* _Provided information_:
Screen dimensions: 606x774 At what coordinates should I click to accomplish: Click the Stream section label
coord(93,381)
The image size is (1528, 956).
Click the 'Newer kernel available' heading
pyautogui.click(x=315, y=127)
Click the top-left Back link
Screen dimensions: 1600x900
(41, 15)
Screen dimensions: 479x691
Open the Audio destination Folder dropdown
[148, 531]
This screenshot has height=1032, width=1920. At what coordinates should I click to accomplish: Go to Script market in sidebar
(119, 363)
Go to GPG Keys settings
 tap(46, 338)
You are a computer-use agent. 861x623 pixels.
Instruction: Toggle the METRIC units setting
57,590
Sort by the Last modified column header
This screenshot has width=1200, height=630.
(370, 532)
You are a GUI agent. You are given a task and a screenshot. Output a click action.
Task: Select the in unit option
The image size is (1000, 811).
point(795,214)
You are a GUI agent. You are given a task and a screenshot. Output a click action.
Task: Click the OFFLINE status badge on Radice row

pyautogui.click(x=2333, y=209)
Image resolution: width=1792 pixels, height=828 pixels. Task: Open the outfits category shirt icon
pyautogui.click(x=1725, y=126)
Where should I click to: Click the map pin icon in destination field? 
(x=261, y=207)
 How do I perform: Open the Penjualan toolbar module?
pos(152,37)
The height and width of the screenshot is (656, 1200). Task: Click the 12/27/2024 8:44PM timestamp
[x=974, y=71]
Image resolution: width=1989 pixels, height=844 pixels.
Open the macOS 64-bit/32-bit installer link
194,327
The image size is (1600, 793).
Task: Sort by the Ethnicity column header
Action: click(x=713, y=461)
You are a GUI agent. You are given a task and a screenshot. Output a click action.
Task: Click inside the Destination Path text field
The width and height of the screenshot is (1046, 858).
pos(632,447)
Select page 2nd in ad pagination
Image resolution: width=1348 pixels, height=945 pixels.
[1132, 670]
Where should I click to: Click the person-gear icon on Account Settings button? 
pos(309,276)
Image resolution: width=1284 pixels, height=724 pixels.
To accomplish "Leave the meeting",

* _Work to complete_: All of the records go in your answer, copied exactly.

* _Answer for this exercise_:
Screen dimensions: 606x774 At what coordinates should I click to accomplish: Click the Stream section label
coord(93,381)
The image size is (1528, 956).
Click the 'Newer kernel available' heading
pyautogui.click(x=315, y=127)
Click the top-left Back link
Screen dimensions: 1600x900
(41, 15)
Screen dimensions: 479x691
Open the Audio destination Folder dropdown
[148, 531]
This screenshot has height=1032, width=1920. At what coordinates should I click to accomplish: Go to Script market in sidebar
(119, 363)
Go to GPG Keys settings
 tap(46, 338)
You are a computer-use agent. 861x623 pixels.
Instruction: Toggle the METRIC units setting
57,590
Sort by the Last modified column header
This screenshot has width=1200, height=630.
(370, 532)
You are a GUI agent. You are given a task and a screenshot. Output a click action.
Task: Select the in unit option
The image size is (1000, 811).
point(795,214)
You are a GUI agent. You are given a task and a screenshot. Output a click action.
Task: Click the OFFLINE status badge on Radice row

pyautogui.click(x=2333, y=209)
Image resolution: width=1792 pixels, height=828 pixels. Task: Open the outfits category shirt icon
pyautogui.click(x=1725, y=126)
Where should I click to: Click the map pin icon in destination field? 
(x=261, y=207)
 How do I perform: Open the Penjualan toolbar module?
pos(152,37)
The height and width of the screenshot is (656, 1200). Task: Click the 12/27/2024 8:44PM timestamp
[x=974, y=71]
Image resolution: width=1989 pixels, height=844 pixels.
Open the macOS 64-bit/32-bit installer link
194,327
The image size is (1600, 793).
Task: Sort by the Ethnicity column header
Action: click(x=713, y=461)
You are a GUI agent. You are given a task and a screenshot. Output a click action.
Task: Click inside the Destination Path text field
The width and height of the screenshot is (1046, 858).
pos(632,447)
Select page 2nd in ad pagination
Image resolution: width=1348 pixels, height=945 pixels.
[1132, 670]
Where should I click to: Click the person-gear icon on Account Settings button? 
pos(309,276)
Image resolution: width=1284 pixels, height=724 pixels.
To accomplish "Leave the meeting",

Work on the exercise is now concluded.